DATA RECORDS:
--- --- ---
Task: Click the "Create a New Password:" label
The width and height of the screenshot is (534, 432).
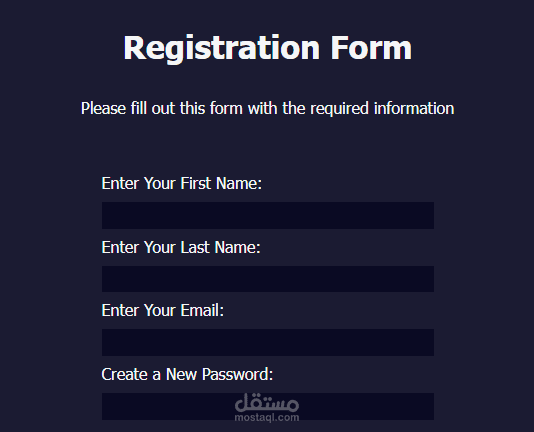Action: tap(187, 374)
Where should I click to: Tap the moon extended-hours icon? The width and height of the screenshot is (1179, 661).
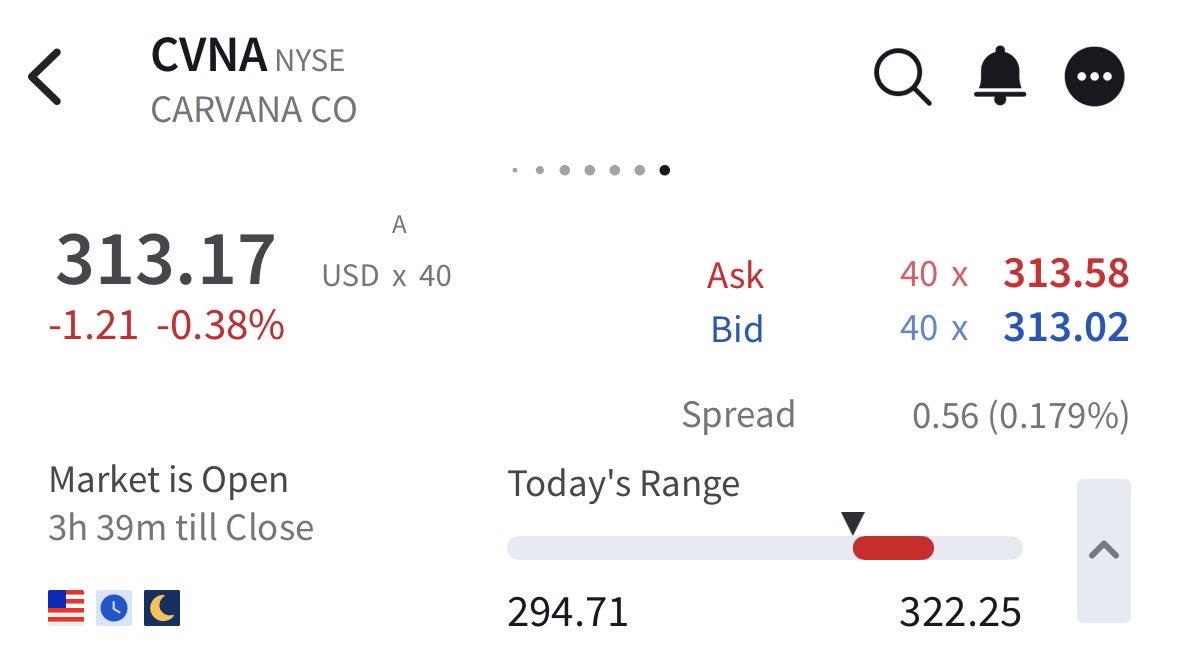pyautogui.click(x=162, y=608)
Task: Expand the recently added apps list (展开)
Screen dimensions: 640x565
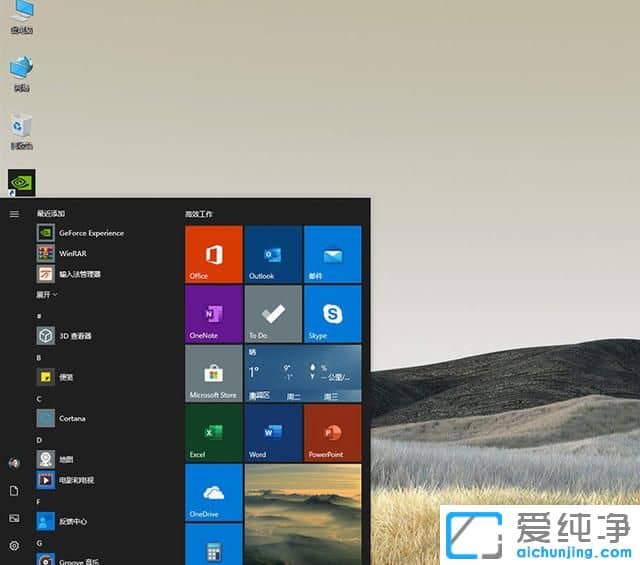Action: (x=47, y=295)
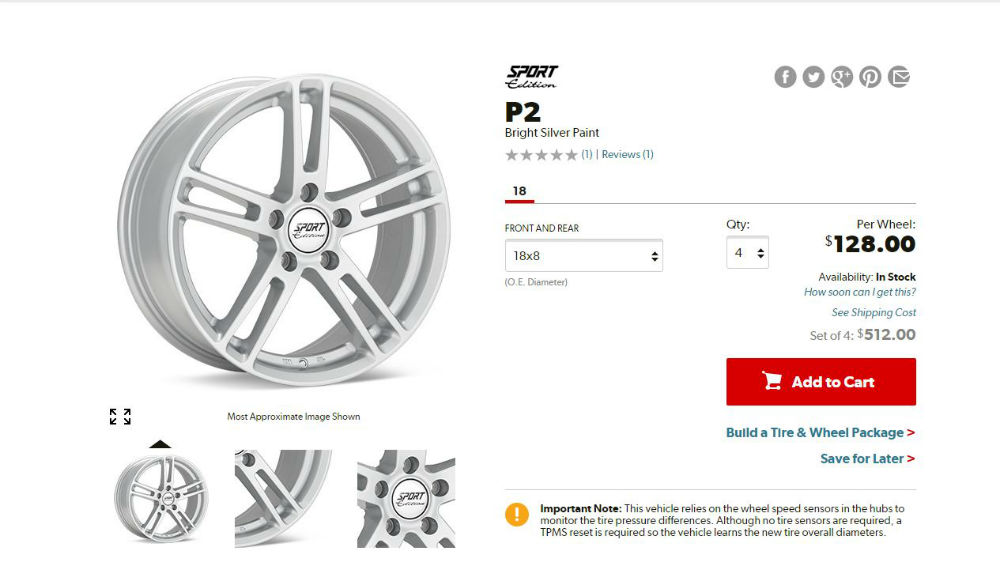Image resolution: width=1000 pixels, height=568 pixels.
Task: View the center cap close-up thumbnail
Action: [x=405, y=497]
--- --- ---
TASK INSTRUCTIONS: Transcribe the complete set of entries verbatim. No pictures belong in the copy.

RESPONSE AREA:
Task: Click the "Create a New Password:" label
The width and height of the screenshot is (534, 432).
Action: tap(187, 374)
Where should I click to: Tap the moon extended-hours icon? The width and height of the screenshot is (1179, 661).
pyautogui.click(x=162, y=608)
Task: Expand the recently added apps list (展开)
Screen dimensions: 640x565
Action: (x=47, y=295)
Image resolution: width=1000 pixels, height=568 pixels.
Task: View the center cap close-up thumbnail
Action: [x=405, y=497]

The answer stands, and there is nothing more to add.